Exercise input —
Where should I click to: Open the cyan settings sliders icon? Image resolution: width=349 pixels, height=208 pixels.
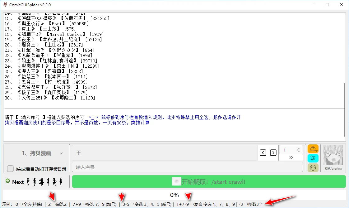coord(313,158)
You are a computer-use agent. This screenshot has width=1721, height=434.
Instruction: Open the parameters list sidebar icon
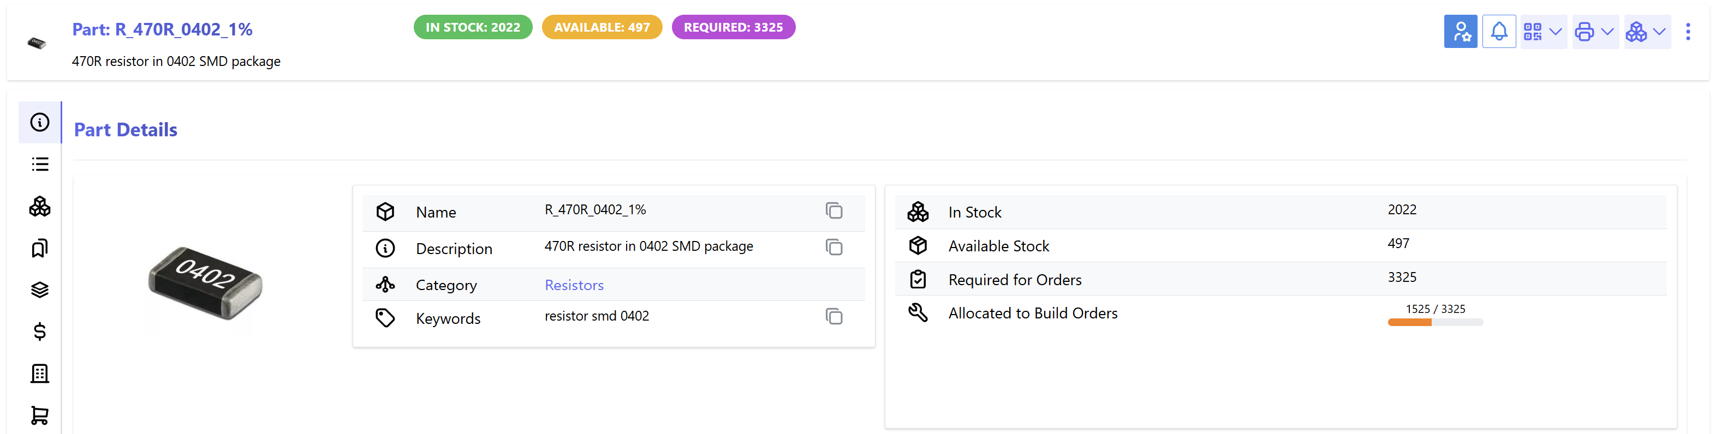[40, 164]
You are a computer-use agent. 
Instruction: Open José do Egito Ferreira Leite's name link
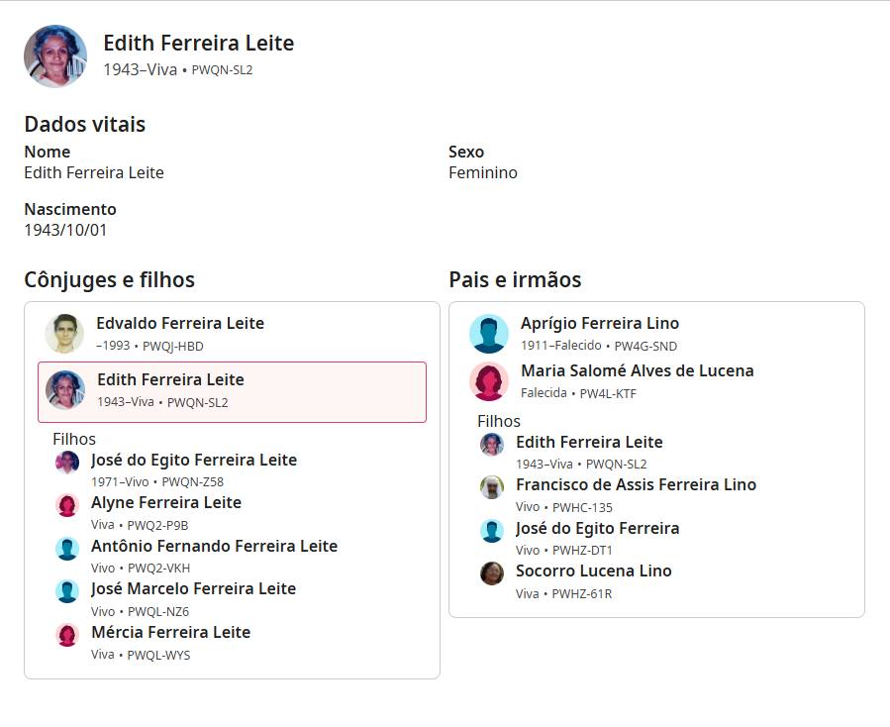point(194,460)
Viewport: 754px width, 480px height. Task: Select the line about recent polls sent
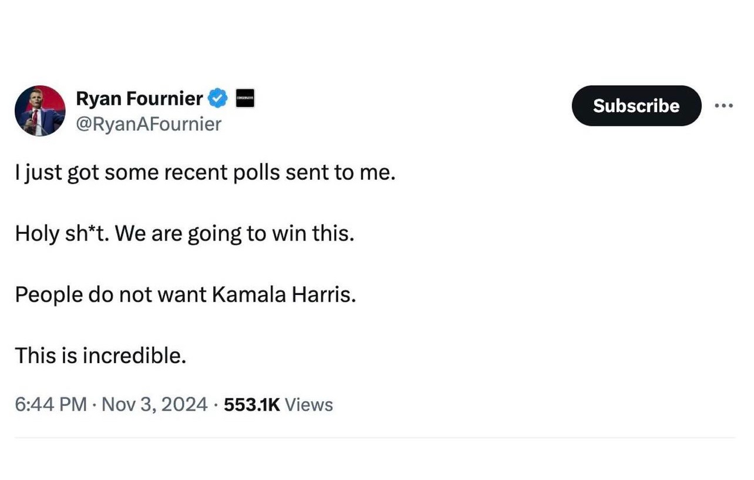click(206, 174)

Work required — Each line of the material above should be set down exactly, with no pictures.

Written solution —
Where should I click to: Open the cyan settings sliders icon? Image resolution: width=349 pixels, height=208 pixels.
coord(313,158)
You are a computer-use agent. This screenshot has width=1721, height=434.
Instruction: Open the parameters list sidebar icon
[40, 164]
You are a computer-use agent. 
Instruction: Open José do Egito Ferreira Leite's name link
point(194,460)
Viewport: 754px width, 480px height. Task: Select the line about recent polls sent
click(206, 174)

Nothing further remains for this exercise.